Waves of sentries that he'd grown familiar with over the year stormed through the city. Thousands, maybe tens of thousands, flew out from beneath the city, through entrances no one was aware of. Before anyone understood what was happening, a crystal-like dome had been formed to encapsulate the entire city with all of its districts. From that point on, everyone was trapped in a birdcage made of sentries that stacked together to create this dome.
No doubt, panic quickly ensued. Without any explanation, the populace grew restless, and even the magi and teachers had no idea of what was happening as bad premonitions welled up inside them.
Only very few were aware of this function that was displayed before them. The crystalline dome made up of sentries created a barrier that few humans in the world could shatter by themselves. It was the pinnacle of human defense systems designed by non-other than the previous emperor.
Levestein - the man-made fortress created for the sole purpose of waging war.
The magi tried their best to quell the uproar, but no matter what they did, it didn't help. When panic threatened to turn into utter chaos, the academy sighed an accumulated sigh of relief at the sight of their headmaster who appeared in the sky.
“There's no need for panic!!” His voice reverberated through the city. The people felt their ears and chest vibrating in accordance with the strength hidden in his voice. Slowly the panic ceased and with the appearance of the steadfast beacon that was the headmaster, the people felt safer than ever before.
“There's no longer any reason to conceal it!” Zeristin continued with his booming voice. “The academy is under attack! The strength of the enemy is unknown, but do not fret, we will find and expunge the threat that has dared to infiltrate our home!”

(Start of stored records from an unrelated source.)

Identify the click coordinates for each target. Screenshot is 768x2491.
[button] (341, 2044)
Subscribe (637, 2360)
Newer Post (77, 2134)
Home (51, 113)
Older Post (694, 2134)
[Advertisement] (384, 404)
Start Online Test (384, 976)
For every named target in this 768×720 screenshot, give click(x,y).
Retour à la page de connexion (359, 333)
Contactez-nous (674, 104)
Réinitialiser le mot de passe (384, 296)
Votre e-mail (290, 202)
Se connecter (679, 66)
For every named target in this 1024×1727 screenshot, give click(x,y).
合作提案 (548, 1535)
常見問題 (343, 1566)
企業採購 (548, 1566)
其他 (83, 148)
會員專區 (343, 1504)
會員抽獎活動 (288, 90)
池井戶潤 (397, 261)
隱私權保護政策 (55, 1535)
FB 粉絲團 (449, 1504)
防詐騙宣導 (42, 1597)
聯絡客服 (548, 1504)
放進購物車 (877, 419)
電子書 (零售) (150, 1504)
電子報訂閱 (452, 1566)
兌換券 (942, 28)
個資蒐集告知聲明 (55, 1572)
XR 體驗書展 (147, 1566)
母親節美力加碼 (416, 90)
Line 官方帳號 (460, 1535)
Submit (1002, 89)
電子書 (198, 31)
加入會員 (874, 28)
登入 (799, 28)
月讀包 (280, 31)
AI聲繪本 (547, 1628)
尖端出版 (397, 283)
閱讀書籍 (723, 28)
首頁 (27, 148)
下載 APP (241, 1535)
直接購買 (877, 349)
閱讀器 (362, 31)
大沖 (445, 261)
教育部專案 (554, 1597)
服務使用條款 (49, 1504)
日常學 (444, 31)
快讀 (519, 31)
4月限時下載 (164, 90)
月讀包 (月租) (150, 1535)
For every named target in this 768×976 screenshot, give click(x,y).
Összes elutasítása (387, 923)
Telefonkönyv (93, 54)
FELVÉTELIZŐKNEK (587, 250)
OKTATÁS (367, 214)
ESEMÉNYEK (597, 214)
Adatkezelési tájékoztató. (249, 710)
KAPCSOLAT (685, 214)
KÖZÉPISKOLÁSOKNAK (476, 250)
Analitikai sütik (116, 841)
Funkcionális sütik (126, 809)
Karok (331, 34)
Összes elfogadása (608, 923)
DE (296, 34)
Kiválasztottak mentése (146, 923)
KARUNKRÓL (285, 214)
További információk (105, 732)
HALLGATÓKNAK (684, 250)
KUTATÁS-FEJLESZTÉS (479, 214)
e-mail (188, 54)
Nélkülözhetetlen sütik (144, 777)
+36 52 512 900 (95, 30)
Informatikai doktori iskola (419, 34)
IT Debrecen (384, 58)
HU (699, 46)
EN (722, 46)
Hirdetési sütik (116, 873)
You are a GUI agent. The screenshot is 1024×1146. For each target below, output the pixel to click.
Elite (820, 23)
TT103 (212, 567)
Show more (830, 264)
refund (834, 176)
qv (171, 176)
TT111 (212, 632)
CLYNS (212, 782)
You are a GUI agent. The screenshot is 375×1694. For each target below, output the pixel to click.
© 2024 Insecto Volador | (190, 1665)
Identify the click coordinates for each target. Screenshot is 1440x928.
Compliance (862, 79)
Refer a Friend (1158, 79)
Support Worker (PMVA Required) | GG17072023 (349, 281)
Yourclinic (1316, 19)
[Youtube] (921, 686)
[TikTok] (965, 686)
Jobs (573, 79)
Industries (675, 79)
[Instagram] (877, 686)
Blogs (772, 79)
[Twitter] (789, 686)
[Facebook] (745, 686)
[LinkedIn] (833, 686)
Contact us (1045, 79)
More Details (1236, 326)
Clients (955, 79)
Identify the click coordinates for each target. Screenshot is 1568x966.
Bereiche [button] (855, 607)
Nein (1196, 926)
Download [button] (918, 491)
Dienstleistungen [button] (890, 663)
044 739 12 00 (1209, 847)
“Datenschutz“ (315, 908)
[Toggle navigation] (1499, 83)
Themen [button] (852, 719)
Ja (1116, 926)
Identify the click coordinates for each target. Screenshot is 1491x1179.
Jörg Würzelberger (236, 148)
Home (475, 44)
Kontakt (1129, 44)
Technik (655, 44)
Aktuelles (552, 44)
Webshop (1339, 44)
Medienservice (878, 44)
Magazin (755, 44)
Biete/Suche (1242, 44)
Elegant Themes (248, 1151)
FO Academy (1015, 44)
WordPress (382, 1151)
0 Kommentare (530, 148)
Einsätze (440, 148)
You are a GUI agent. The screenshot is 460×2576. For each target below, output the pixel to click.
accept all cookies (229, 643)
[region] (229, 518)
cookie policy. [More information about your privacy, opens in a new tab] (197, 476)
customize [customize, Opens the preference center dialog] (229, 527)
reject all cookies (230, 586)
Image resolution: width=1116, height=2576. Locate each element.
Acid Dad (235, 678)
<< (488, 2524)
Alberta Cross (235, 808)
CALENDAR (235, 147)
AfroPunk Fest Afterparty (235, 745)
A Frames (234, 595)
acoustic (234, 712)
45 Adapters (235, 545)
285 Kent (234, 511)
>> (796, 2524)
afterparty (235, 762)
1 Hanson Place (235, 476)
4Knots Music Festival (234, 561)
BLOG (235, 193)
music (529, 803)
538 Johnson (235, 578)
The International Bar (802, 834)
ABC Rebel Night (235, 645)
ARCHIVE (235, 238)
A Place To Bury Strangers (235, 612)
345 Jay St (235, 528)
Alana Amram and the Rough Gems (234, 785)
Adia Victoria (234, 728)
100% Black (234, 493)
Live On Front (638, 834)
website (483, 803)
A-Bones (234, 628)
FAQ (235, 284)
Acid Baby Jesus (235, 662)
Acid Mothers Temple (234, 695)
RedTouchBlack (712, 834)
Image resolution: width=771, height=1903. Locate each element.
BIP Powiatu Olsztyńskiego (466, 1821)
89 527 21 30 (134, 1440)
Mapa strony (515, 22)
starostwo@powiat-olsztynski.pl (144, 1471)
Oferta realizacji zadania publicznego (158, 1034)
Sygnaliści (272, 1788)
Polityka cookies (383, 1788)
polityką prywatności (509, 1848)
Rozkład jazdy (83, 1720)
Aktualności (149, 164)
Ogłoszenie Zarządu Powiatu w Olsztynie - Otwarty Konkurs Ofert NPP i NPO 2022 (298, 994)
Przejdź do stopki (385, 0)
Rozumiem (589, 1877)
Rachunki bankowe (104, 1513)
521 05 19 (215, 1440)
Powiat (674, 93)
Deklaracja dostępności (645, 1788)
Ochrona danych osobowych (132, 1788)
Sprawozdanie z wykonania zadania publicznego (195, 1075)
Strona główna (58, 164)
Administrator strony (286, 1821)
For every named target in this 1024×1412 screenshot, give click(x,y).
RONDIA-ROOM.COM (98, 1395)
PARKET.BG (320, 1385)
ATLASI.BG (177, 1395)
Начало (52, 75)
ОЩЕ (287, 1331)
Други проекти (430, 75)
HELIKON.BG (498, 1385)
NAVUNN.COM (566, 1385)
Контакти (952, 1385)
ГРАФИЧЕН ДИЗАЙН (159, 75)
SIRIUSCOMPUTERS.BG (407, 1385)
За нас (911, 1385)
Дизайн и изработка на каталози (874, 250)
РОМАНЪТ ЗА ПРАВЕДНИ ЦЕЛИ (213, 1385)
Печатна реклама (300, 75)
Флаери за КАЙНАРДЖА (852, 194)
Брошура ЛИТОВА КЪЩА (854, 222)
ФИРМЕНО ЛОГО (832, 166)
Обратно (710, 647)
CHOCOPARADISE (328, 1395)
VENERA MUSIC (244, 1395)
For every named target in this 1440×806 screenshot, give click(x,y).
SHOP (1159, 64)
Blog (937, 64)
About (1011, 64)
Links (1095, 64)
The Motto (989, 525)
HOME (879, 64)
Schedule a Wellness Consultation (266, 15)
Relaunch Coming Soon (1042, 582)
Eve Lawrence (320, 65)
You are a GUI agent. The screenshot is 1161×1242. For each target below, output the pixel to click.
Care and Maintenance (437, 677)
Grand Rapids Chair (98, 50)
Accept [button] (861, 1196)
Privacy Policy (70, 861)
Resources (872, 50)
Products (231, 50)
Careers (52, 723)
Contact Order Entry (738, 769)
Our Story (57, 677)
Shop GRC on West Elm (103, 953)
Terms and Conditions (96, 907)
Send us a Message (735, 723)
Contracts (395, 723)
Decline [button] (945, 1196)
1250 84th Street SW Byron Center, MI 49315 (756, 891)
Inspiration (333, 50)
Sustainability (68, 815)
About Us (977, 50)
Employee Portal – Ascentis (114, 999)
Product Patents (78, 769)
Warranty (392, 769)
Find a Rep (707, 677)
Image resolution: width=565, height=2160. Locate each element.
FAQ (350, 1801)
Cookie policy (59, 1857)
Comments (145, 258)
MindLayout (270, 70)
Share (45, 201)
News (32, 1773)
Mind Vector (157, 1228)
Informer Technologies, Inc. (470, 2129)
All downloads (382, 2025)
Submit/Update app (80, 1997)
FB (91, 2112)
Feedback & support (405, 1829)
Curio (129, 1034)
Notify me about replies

Instead of fear, the people were filled with a sense of solidarity. Soon cries of agreement united within the city, letting the heavens know that they would stand together to defend their home.
“Until then, the city will be closed off! No one is allowed entry or departure! Please bear with my forceful methods until we can be sure that our city is safe once again!!”
Aien watched all of this unfold with some astonishment. The city indeed turned out to be some sort of war-machine. He wondered whether this was the headmaster's construct or if he just had the method to control it, but before he could adequately form his thoughts, he felt someone grabbing him by the collar.
In a fraction of a moment, his world turned upside down as a nausea attacked his body that couldn't withstand the force of the speed he was traveling at. Before it caused him any serious harm, however, the force abruptly came to a halt, which sent him tumbling through the air until he collided with a wall.
While coughing and ringing for air, Aien shook the confusion out of his head. He didn't have to look around for long until he realized that he'd been thrown into a prison cell. It wasn't even close to the appearance of the dungeon he'd used for his experiments. In fact, it was more spacious than the storage room he'd been sleeping in and much more comfortable to boot. Only the bars of steel indicated that this was not a place where one was welcomed.
“I'm sorry for the rough treatment,” Zeristin said, but there wasn't an ounce of apology in his tone. He left no room for Aien to argue as he continued.
“Until we know what's going on, everyone that is suspicious will be imprisoned. Don't hold it against me, but if you are innocent, you have nothing to fear.”